Extracted text
Why can’t I be an influencer?
June 10, 2026
Dell Franklin walking his dog on the beach
By DELL FRANKLIN
Editor’s Note: The following series, “Life in Radically Gentrifying Cayucos by the Sea,” to be posted biweekly includes the notes, thoughts, and opinions of an original American voice: author Dell Franklin.
Franklin’s memoir, “The ballplayer’s Son” and “Life on The Mississippi, 1969” are currently on Amazon.
Everybody seems to be an “influencer” these days. I read where an 8-year-old was an influencer. Influencer to do whom? It can’t be true that an 8-year-old infuencer recommended a certain facial cream to other 8 year-old-old’s so their skin won’t start wrinkling at 12.
This was what I read in a large metropolitan newspaper. I presume these are 8-year-old girls, but one never knows these days when other 8-year-old influencers might be discussing sex changes on something called Tik Tok.
All I know is that when I was 8, I wanted to look and play baseball like Mickey Mantle and box like Sugar Ray Robinson and did my best to imitate them.
What’s going on today is confusing. I don’t know whether I’m coming or going as far as information or news or entertainment anymore because it seems everybody is an influencer on internet platforms, or they have a podcast. I watch the news and almost every so-called expert or pundit when it comes to politics, fashion, sports, religion, hygiene, health, beauty, cosmetology, finance, movies, military strategy, celebrity, sex, love, gossip, etc, has a podcast.
I have hobbling, geriatric old friends from down south whom I once played basketball with and have half a brain left, who have podcasts. Evidently it’s pretty simple to set up a podcast if you’re technically capable and have an agenda and perhaps plenty of money.

Raw data
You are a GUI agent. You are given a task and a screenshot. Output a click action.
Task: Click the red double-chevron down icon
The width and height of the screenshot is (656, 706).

Brief A
Pull out the passage of the influencer column from "All I know is" up to and including "has a podcast.", copying it word for word.
Brief B
In the influencer column, why does the writer say he doesn't know whether he's coming or going? Answer in one to three sentences.
Brief C
How does the influencer column go on? Write what follows its last sentence.

Written response A
All I know is that when I was 8, I wanted to look and play baseball like Mickey Mantle and box like Sugar Ray Robinson and did my best to imitate them.
What’s going on today is confusing. I don’t know whether I’m coming or going as far as information or news or entertainment anymore because it seems everybody is an influencer on internet platforms, or they have a podcast. I watch the news and almost every so-called expert or pundit when it comes to politics, fashion, sports, religion, hygiene, health, beauty, cosmetology, finance, movies, military strategy, celebrity, sex, love, gossip, etc, has a podcast.

Written response B
He finds today confusing because it seems everybody is an influencer on internet platforms or has a podcast. That leaves him lost when it comes to information, news or entertainment.

Written response C
Some of these big time pod-casters repeat the same canned nonsense on TV cable news that they do on their podcasts. There is only so much one can say on any podcast or news agency about any subject. Once in a while, though, some pod-caster or influencer will rock the boat by uttering such outrageous crackpot bullshit that soon they have half a million followers going apeshit over their bullshit, which proves once again how utterly stupid and uninformed and bored and intellectually lazy and incurious most Americans are.
I heard somewhere that most Gen Z goofs can’t spell or write a proper sentence, have no idea there are three branches of government, couldn’t find Ecuador on a map without a cell phone, don’t care about getting laid or getting drunk and cozy in a bar, but at least want to save the world and halt stupid wars and be kind to each other.
I keep nagging my friend, Big Malcolm, to join me in a local podcast. Big M can recite history going back thousands of years, is astute politically, has a photographic mind for names, places and sports statistics, and can edit me as I sound off with too much bullshit as an opinionated person full of cynicism and mockery of the human race.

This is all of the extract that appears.